■ WHAT YOU ARE ASKED TO DO ■
Print the entries exactly; no image belongs in the copy.

■ EXERCISE DATA ■
↓

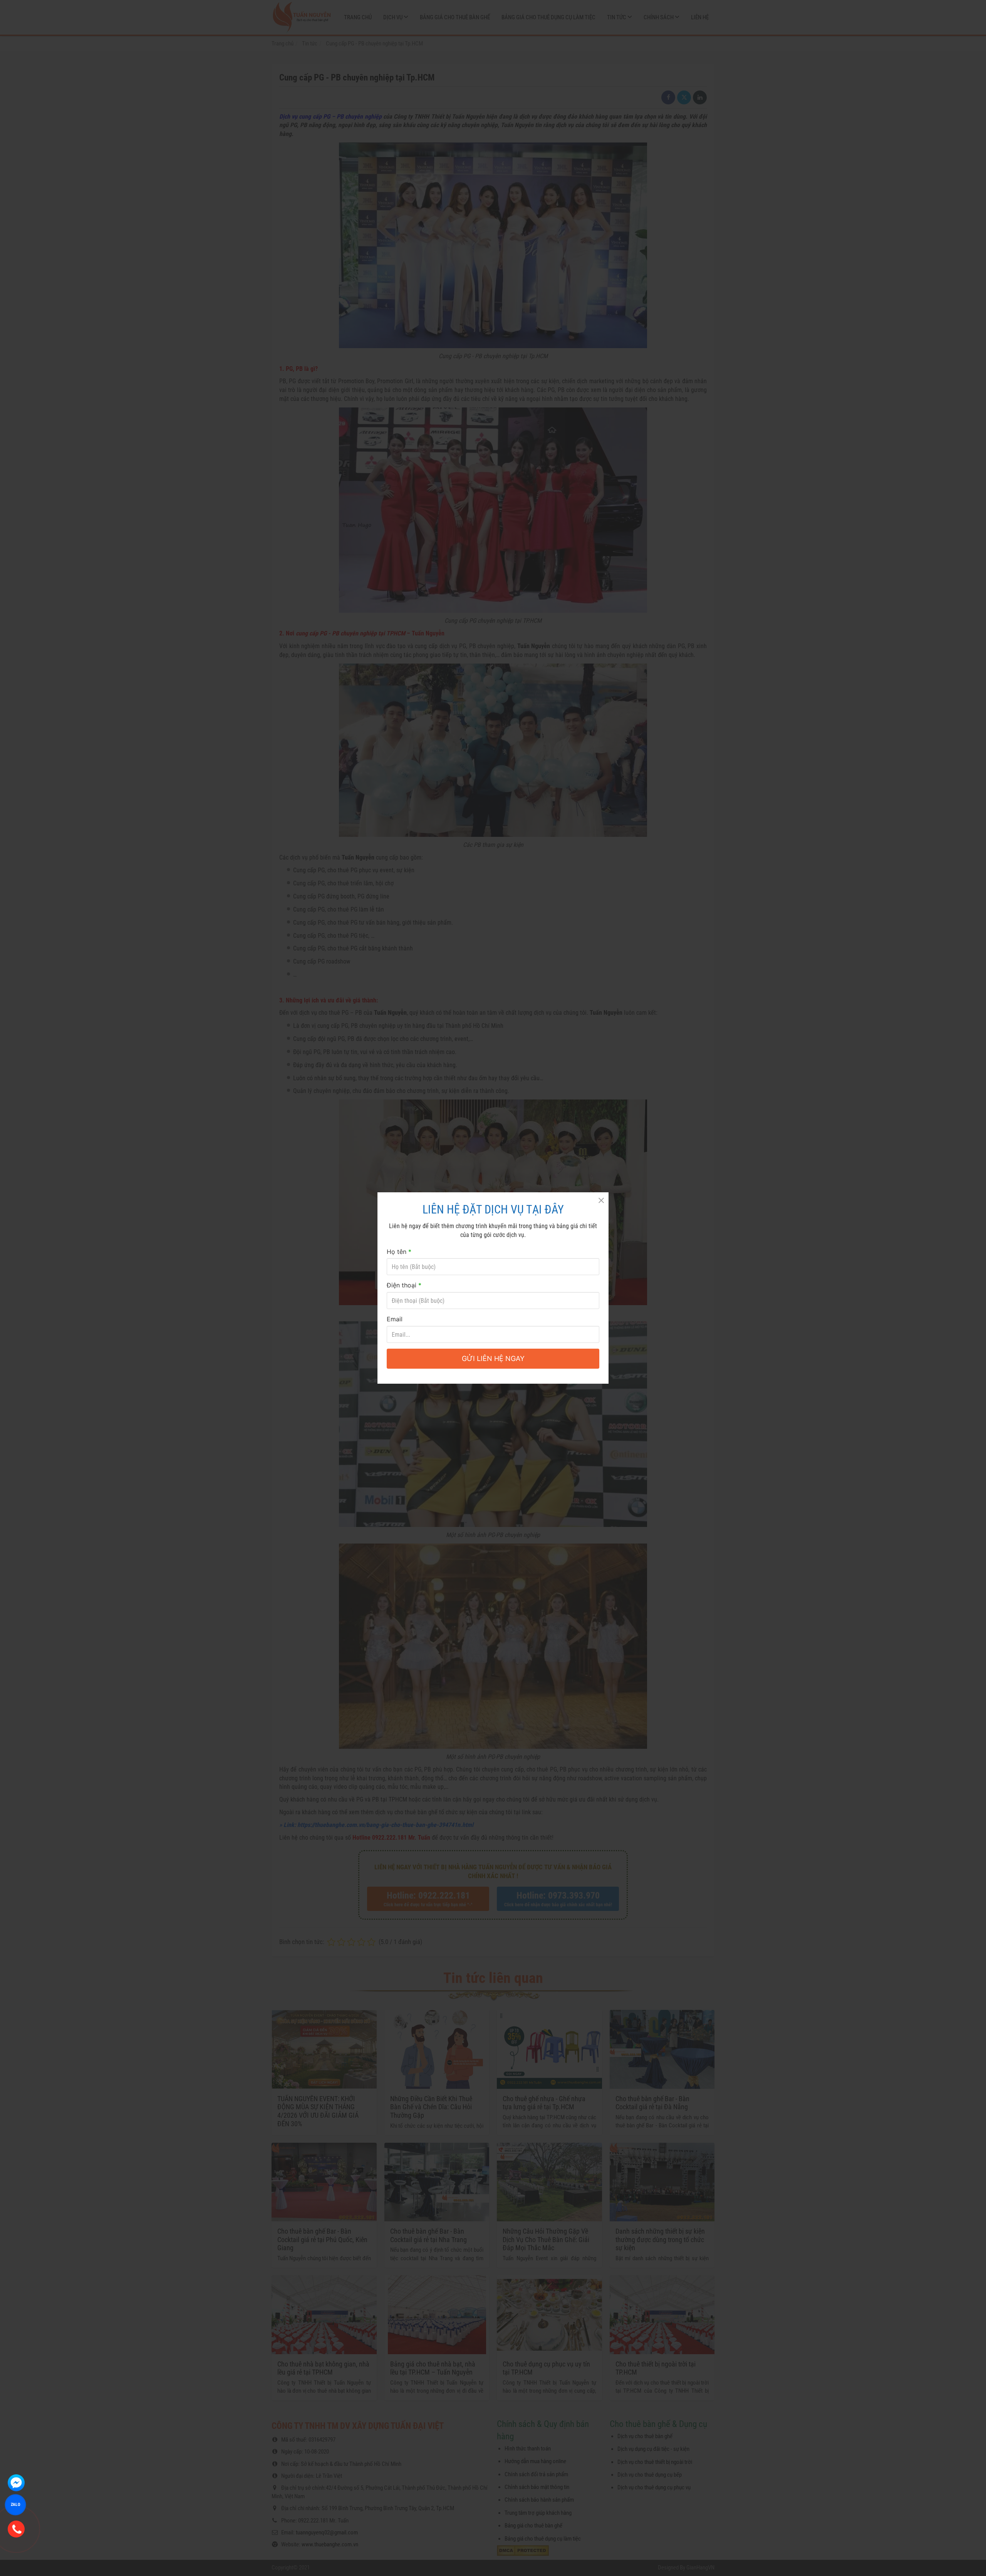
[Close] (601, 1200)
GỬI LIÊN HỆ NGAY (493, 1358)
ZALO (15, 2504)
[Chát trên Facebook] (16, 2482)
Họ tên (399, 1251)
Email (394, 1319)
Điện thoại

↑

■ ANSWER TO THE PROBLEM ■
[Close] (601, 1200)
GỬI LIÊN HỆ NGAY (493, 1358)
ZALO (15, 2504)
[Chát trên Facebook] (16, 2482)
Họ tên (399, 1251)
Email (394, 1319)
Điện thoại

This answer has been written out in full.